In closing arguments Wednesday, federal prosecutors said Elsheikh was one of the men who brutalized American journalists James Foley and Steven Sotloff, as well as aid workers Peter Kassig and Kayla Mueller. The men were shown in ISIS videos in 2014-15 being beheaded by a black-clad and masked ISIS executioner nicknamed “Jihadi John” because hostages had dubbed the men the “Beatles” to discuss them while in captivity.
The videos shocked the world as the executioner — later named as Mohammed Emwazi — demanded the U.S. cease military strikes against ISIS.
Mueller, 26, of Prescott, Arizona, was reportedly killed by an airstrike by ISIS in February 2015. It was later revealed that she had been taken by ISIS leader Abu Bakr al-Baghdadi and repeatedly abused and raped.
“Elsheikh, without a shadow of a doubt, is an ISIS Beatle,” prosecutor Raj Parekh told the jury.
But defense lawyer Nina Ginsberg countered that the U.S. never presented any hard evidence that the defendant was anything other than a foot soldier in ISIS battling the Syrian Army.
Despite evidence from a parade of former hostages and FBI agents who testified during the trial about what she described as “loathsome, brutal acts,” Ginsberg said the government failed to prove Elsheikh was a captor, and that he was “never identified at this trial by any of the former hostages.”
The U.S. instead relied primarily on Elsheikh’s own statements after his 2018 capture by Syrian Democratic Forces with fellow admitted ISIS Beatle Alexanda Kotey, who has pleaded guilty. They told several journalists, primarily British filmmaker Sean Langan, on video that they held the westerners captive, got family members’ email addresses from hostages such as Mueller, and beat others such as Danish photojournalist Daniel Rye.
Rye testified on Tuesday, revealing agonizing details of how the British ISIS members had stuck him in the ribs 25 times on his 25th birthday, hanged him by his hands and jammed the barrel of an MP5 submachine gun in his mouth.
He described the loyalty of Foley, who once had an opportunity to escape captivity but refused to abandon his comrade, the British journalist John Cantlie, whose whereabouts and survival remain unknown. Notably, Cantlie’s photo was shown to jurors alongside six other hostages known to have been killed.
The captors forced them to sing a version of “Hotel California,” emphasizing the line, “You can never leave” — but that was hardly the worst of their suffering.
Sotloff tried to leave letters for Mueller in a communal toilet, but they were caught and he, Cantlie and Foley were punished severely, he recalled.
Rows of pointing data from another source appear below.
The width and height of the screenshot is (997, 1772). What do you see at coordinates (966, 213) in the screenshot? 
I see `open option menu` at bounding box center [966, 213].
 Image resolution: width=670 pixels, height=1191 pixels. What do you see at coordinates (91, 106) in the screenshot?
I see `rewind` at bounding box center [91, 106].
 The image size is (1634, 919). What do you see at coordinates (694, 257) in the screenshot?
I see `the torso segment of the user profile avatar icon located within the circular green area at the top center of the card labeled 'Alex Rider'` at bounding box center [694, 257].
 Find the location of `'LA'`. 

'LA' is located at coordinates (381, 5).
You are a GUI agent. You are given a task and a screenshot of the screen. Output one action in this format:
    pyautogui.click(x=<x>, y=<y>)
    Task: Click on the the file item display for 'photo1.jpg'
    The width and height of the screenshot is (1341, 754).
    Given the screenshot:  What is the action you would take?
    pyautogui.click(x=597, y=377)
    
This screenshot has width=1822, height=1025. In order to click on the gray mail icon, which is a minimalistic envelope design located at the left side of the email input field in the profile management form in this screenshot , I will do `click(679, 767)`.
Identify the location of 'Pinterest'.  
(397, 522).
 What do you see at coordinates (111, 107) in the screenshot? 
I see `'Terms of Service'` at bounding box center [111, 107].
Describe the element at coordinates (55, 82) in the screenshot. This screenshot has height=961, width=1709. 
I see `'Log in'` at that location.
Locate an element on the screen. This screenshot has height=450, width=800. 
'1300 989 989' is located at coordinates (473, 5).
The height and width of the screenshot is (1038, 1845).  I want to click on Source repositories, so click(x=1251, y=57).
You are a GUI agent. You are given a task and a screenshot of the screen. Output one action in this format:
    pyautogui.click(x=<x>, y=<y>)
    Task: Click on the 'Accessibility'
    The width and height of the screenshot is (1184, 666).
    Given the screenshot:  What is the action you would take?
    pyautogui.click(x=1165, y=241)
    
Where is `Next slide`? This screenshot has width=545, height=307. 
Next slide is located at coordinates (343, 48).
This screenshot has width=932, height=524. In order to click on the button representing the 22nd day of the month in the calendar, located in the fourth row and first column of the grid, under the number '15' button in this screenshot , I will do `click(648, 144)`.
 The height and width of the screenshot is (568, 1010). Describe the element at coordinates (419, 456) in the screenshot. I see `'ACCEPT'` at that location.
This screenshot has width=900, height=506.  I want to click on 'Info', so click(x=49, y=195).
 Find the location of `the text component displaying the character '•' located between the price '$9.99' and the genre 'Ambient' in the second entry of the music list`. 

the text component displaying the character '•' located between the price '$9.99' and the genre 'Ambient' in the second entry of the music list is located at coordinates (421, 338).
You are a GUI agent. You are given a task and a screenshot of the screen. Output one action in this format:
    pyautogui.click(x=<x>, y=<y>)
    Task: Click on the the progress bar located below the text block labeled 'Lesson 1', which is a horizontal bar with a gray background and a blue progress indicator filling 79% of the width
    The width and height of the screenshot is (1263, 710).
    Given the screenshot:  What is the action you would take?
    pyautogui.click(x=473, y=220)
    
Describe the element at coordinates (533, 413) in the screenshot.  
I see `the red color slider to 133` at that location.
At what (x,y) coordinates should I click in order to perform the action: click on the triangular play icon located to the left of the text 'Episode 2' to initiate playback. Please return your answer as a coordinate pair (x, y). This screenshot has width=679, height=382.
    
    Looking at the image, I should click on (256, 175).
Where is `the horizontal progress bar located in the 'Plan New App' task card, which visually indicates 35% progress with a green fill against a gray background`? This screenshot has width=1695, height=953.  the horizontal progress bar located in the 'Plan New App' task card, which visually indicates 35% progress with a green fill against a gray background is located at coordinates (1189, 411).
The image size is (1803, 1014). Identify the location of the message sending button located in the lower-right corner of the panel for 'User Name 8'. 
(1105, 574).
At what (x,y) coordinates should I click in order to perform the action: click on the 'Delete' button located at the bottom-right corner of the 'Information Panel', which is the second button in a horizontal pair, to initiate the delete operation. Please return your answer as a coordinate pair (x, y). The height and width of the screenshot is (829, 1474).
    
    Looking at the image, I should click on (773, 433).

When he learned after 13 months he had been ransomed and set for release, Rye said Cantlie came to him.
“He wanted me to bring out a message. ‘If you cannot get us released, drop a bomb on this place – kill us,’” Rye said, as family members of hostages in the courtroom held each other.
By the time he and another hostage were told they were being released as the last two Europeans, Rye said the Americans and British hostages knew they were going to be executed. The U.S. began bombing ISIS in August 2014.
The Americans retreated silently to one corner of the small room, the British men in another corner. As he left the room, “I took one last look at my friends, and thought it was the last time I would see them alive,” Rye told the jury.
Prosecutors said all of the hostages who were brutalized and those ultimately murdered showed superhuman courage. They described a year or more of broken ribs, severe blows to the thighs called “dead legs,” stress positions, water deprivation, mock executions — and finally beheadings which, at least, ended their suffering.
“All these people wanted was to do the right thing,” Assistant U.S. Attorney Dennis Fitzpatrick said.
Sotloff’s father, Art, told ABC News that justice has been served.
“I feel like all of them are looking down on us, pattin’ us on the back for doing the right thing,” he said.